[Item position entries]

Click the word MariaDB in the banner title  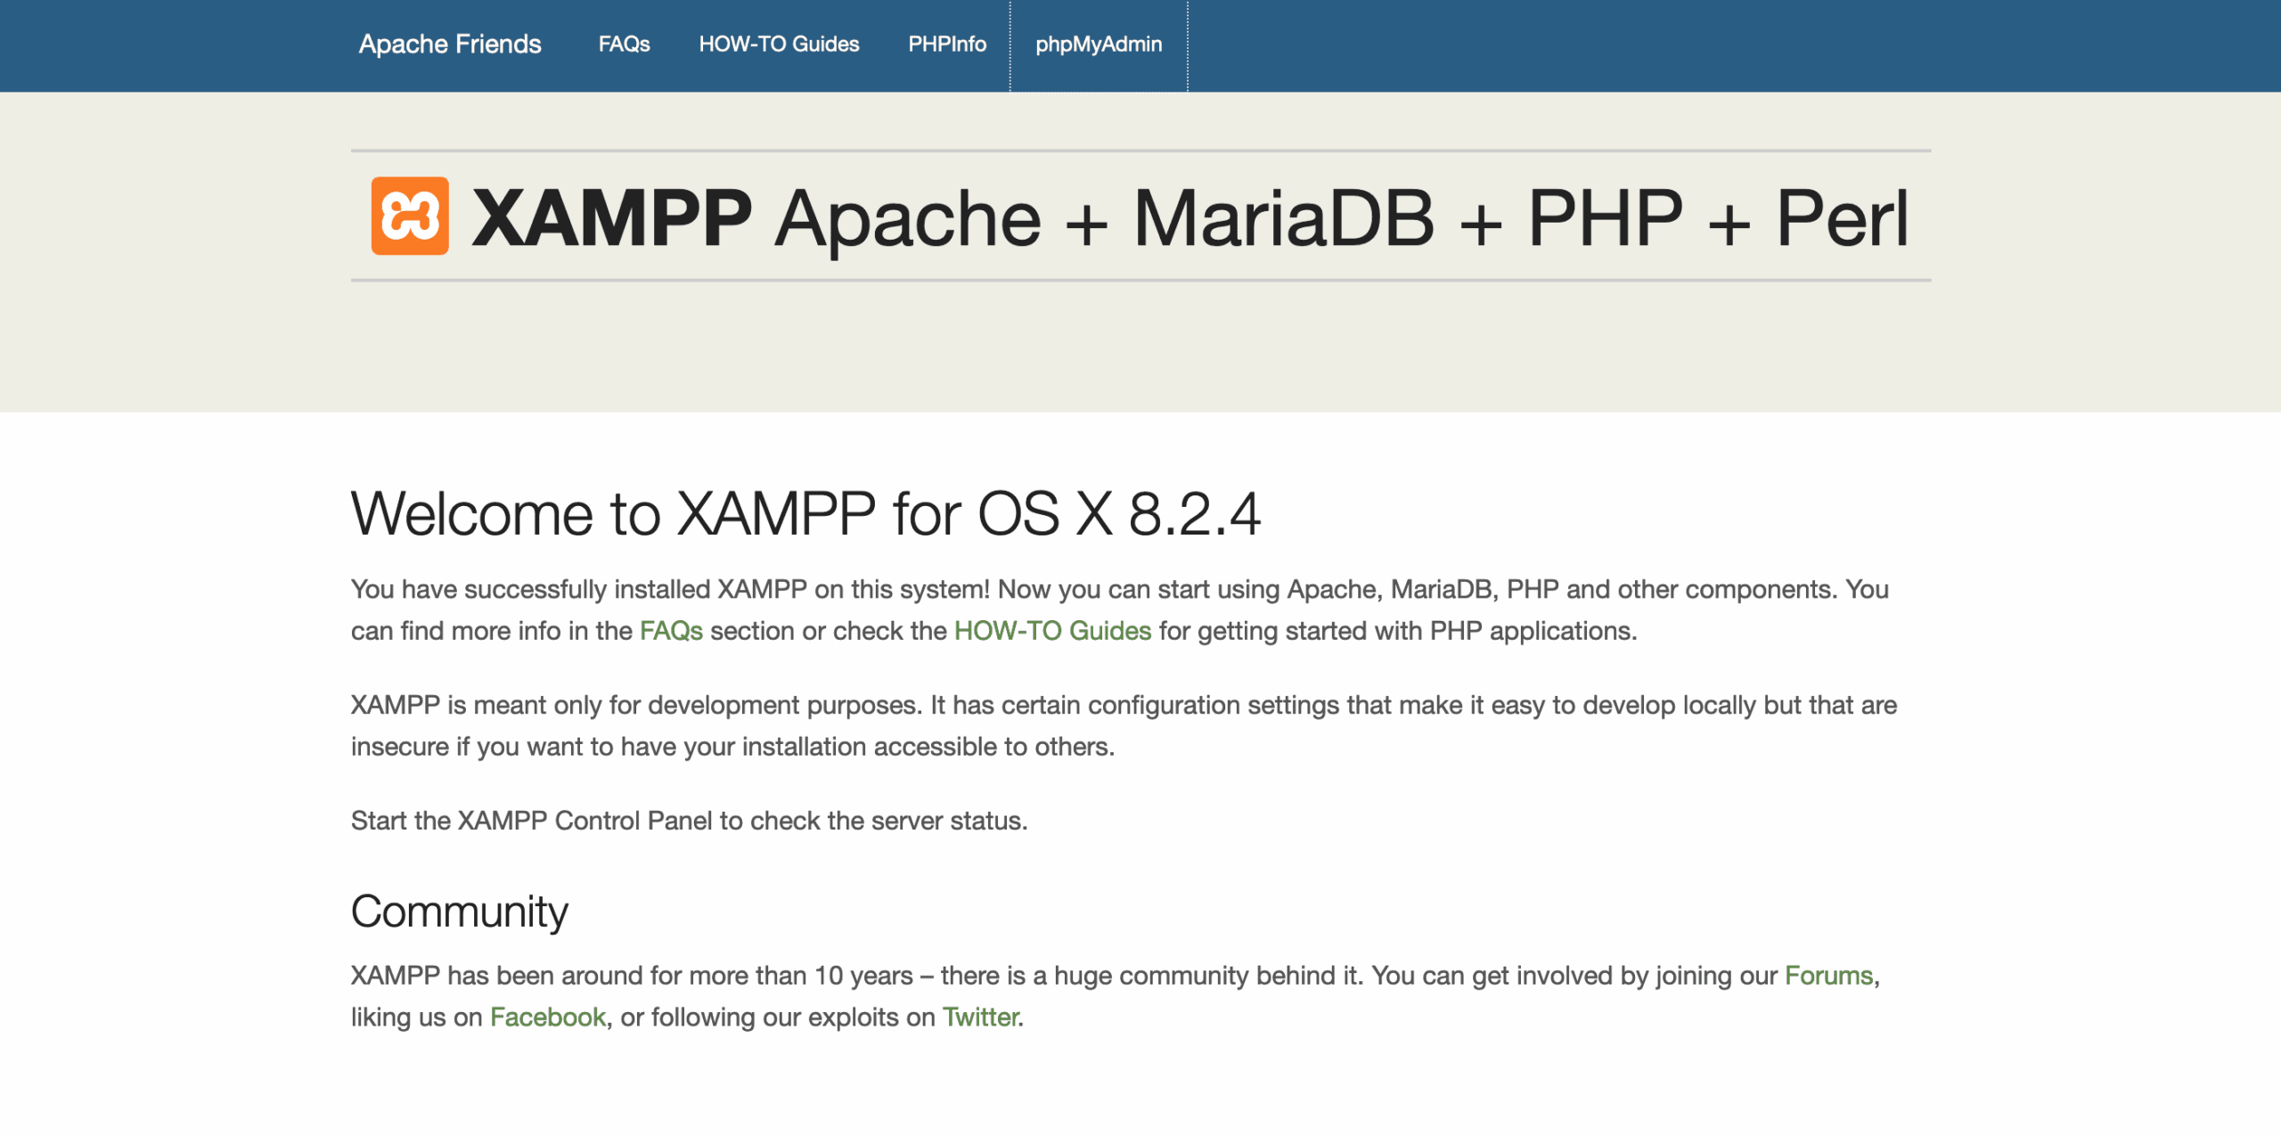[1283, 218]
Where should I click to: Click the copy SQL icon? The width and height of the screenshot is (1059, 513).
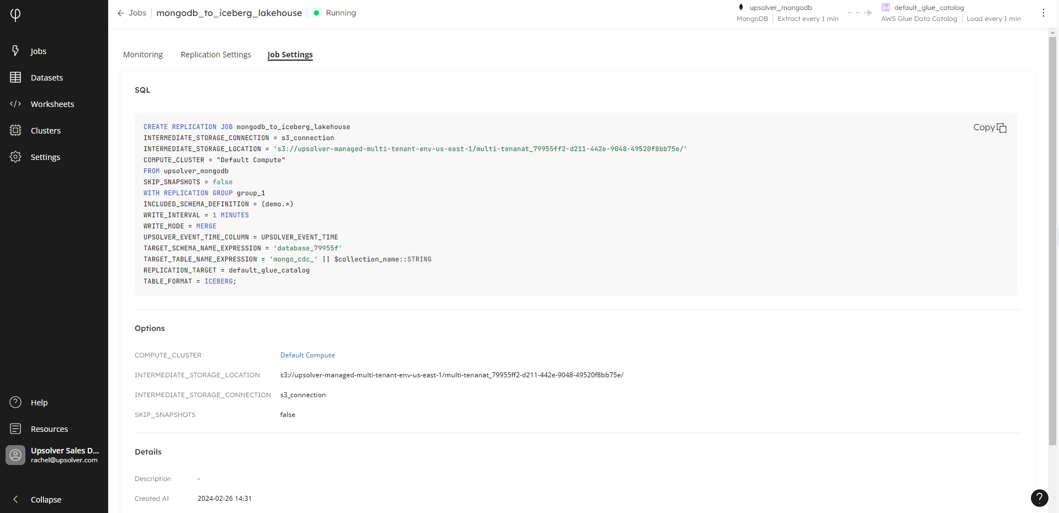1001,128
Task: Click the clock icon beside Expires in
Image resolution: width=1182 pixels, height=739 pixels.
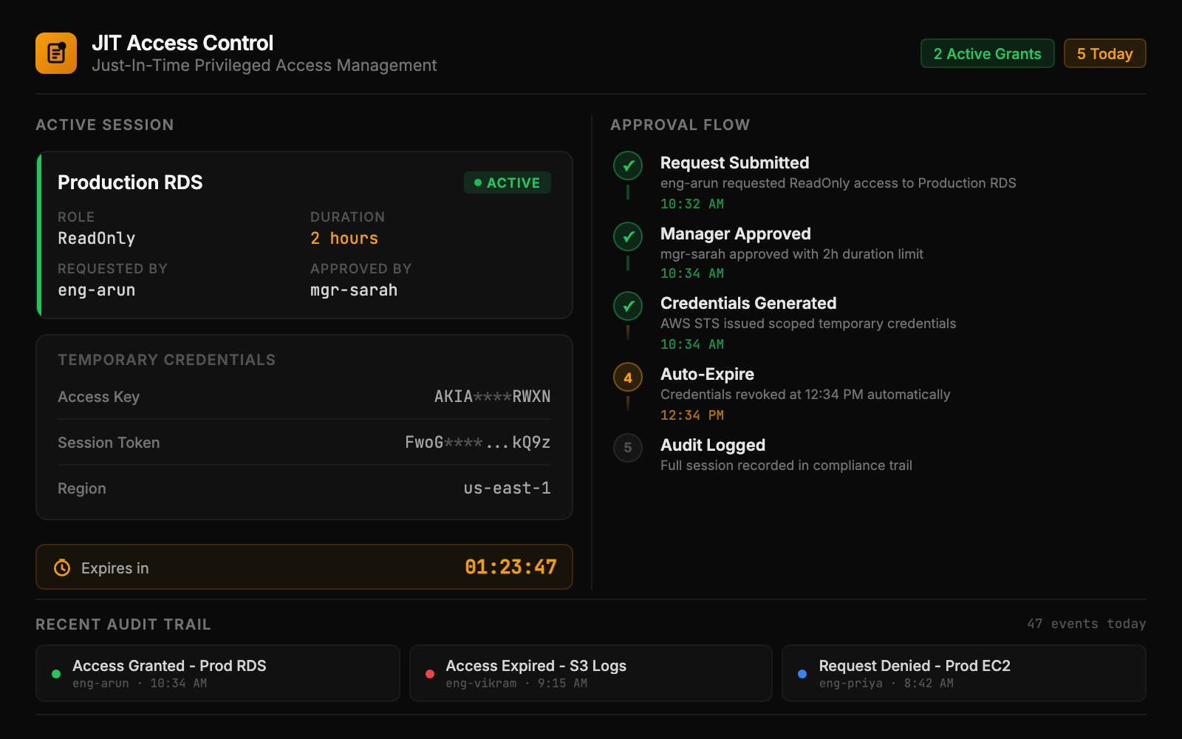Action: [x=61, y=568]
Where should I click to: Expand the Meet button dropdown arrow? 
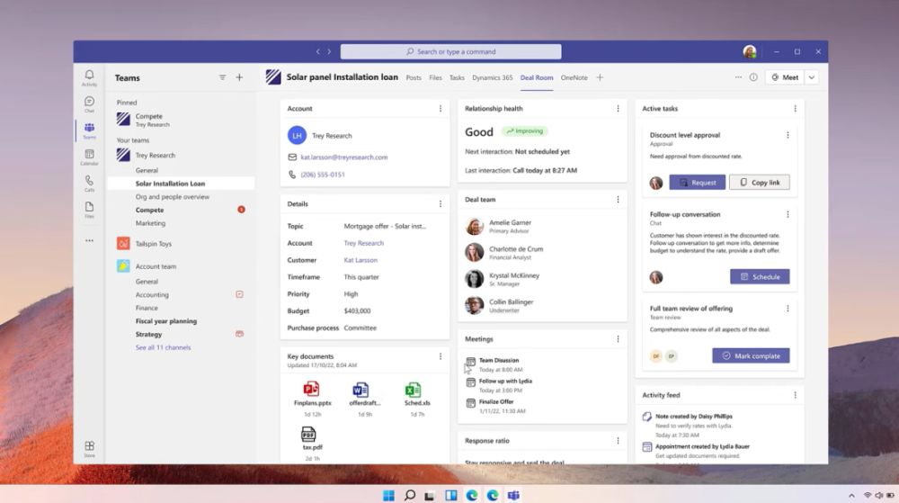pos(812,77)

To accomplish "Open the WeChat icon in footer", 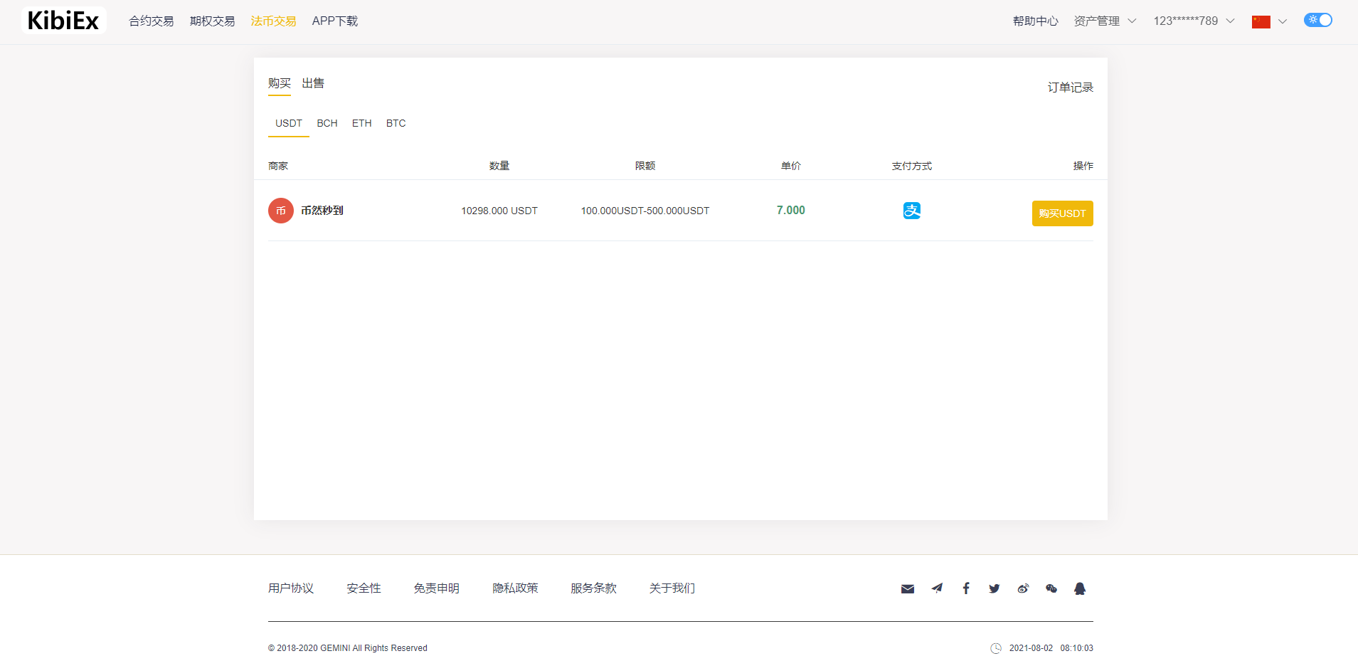I will pyautogui.click(x=1051, y=588).
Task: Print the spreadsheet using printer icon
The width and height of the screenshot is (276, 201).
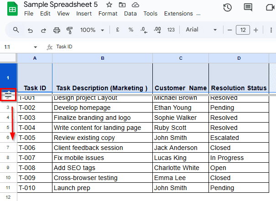Action: 57,30
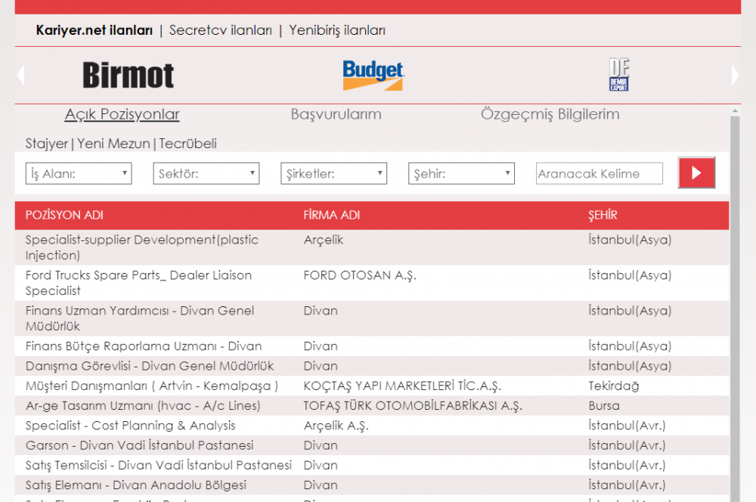Open the İş Alanı dropdown
The width and height of the screenshot is (756, 502).
78,172
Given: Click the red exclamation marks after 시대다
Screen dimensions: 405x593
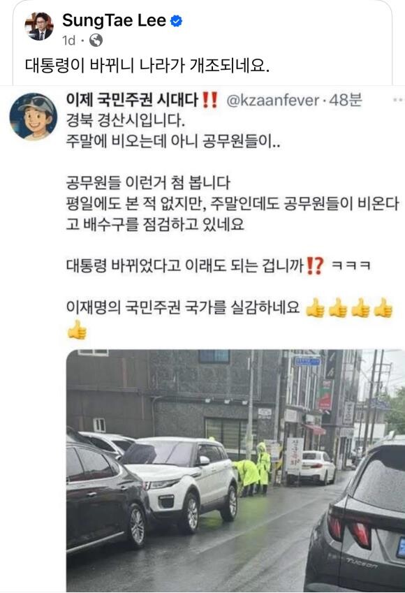Looking at the screenshot, I should (x=210, y=100).
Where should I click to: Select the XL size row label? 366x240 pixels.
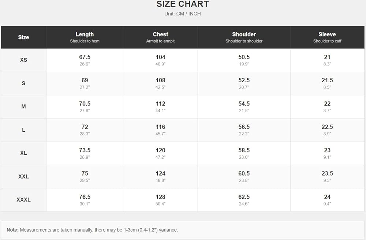(23, 153)
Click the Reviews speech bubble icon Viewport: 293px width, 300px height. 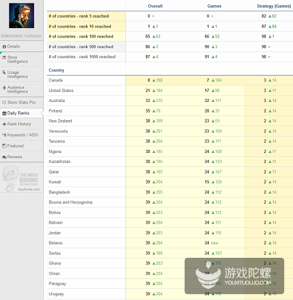(4, 157)
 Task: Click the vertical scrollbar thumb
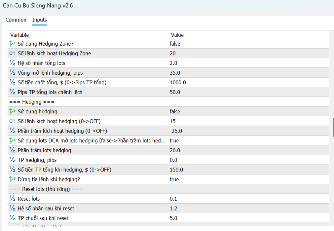(x=333, y=127)
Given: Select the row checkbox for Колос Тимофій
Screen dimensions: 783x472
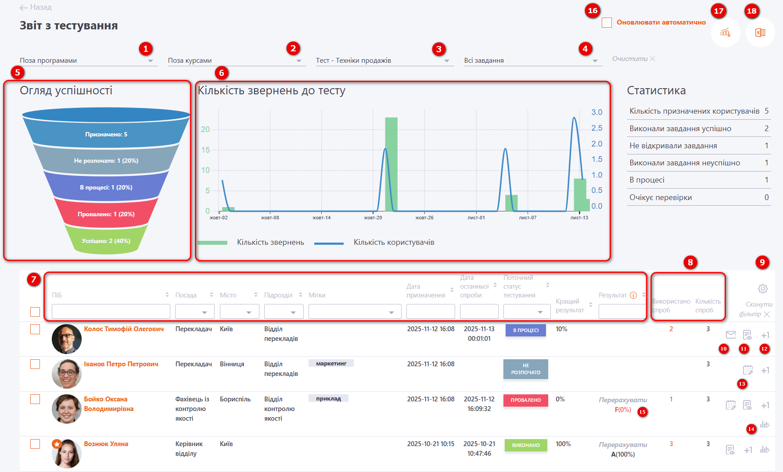Looking at the screenshot, I should click(x=35, y=329).
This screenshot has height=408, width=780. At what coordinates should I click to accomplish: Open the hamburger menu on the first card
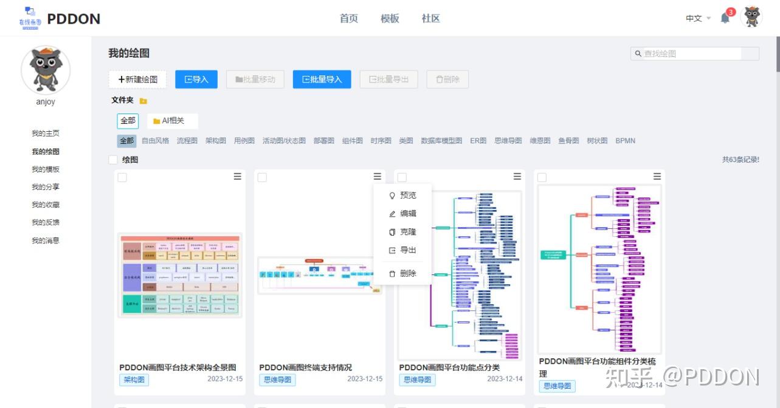(237, 176)
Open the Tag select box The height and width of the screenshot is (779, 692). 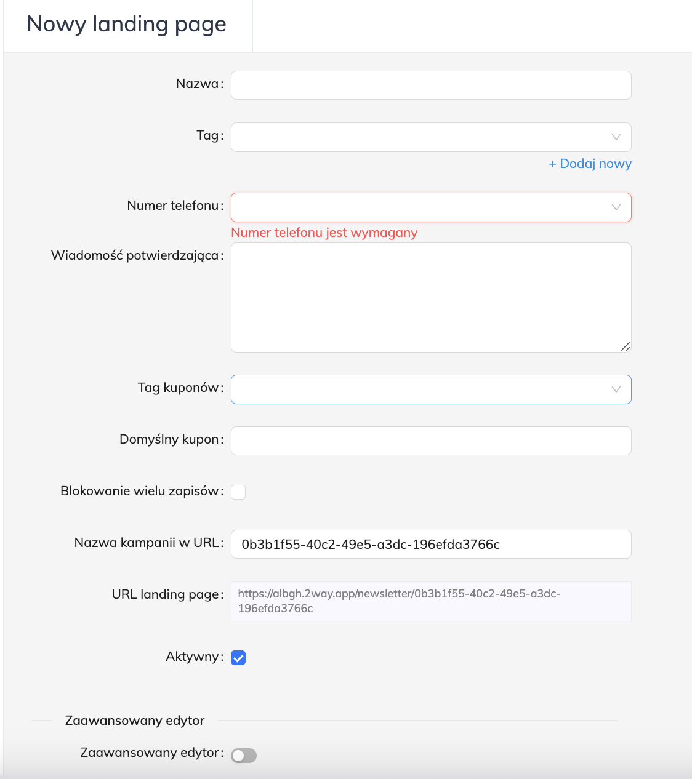(x=419, y=137)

Job »
Count the lines in the data that contain the string "Task", matching case exactly, and give only the number.

Exercise result »
3